In case someone wonders why this would be needed, I will give a clear example: selinux. Major linux distributions which include python also provide the selinux-python-bindings library as a (separate/optional) package. This package is needed by big number of python libraries.

Still, the default behavior of virtualenv is to create isolated virtual enviroments, which means that the selinux library would not be available to the environment. Alternative is to either create the environments with --site-packages or to manually copy the few binary files from the system to the virtualenv (very hacky, likely to break on python or selinux upgrades,… but common approach).

As the selinux python library is quite simple, I come up with another approach: creating a shim pure-python selinux library, with the same name which loads the real library from its system location.

To my surprise it worked on most linux distros I tested with and also when installed at user or system level (outside virtualenv) – as the binaries happen not to be installed in a folder.

While I can still install the shim version it would really be nice to ablet make its installtion conditional and install it only when inside virtualenvs.

I don’t think it’s a good idea to provide a marker for virtual environments, because virtual environments are supposed to be an emulation layer for real environments.
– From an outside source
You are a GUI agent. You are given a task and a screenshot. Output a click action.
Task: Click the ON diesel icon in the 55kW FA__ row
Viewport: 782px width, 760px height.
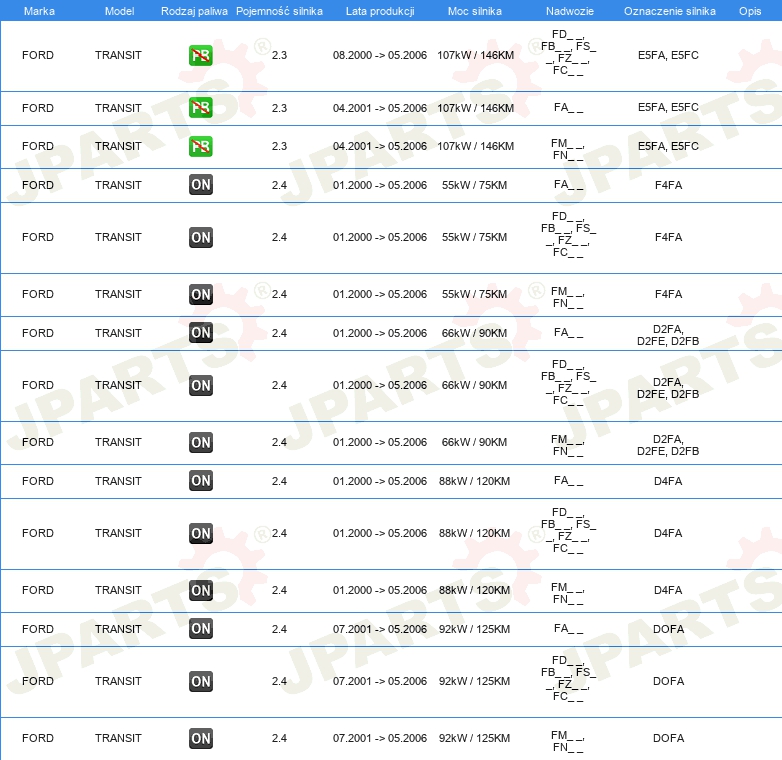[x=200, y=185]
To the extent that something only works in a virtual environment or outside of one, that seems like a bug either in the project (because it is making some implementation-specific assumptions about its installation environment) or a bug in virtualenv (because it’s not perfectly emulating the system).

Virtualenvs are widely used for testing, and the idea that you may get something different when installing into your test environment from what you’d get in your target environment is very disturbing to me.

In this particular case, if I understand it correctly, I think a better solution to this problem would be giving first-class support for Provides-Dist. If both the system and shim packages declare Provides-Dist: selinux, pip or some other package manager should be able to automatically detect that selinux is present as a system package, and if not satisfy that with the shim package.


The usual solution to this kind of problem would be to install a copy of the real selinux bindings library inside the virtualenv. Can you say more about why that’s not possible?

Would another option be standardizing where wheels are cached so that if someone wants to install the wheel for selinux then it can pull from the system’s wheel cache?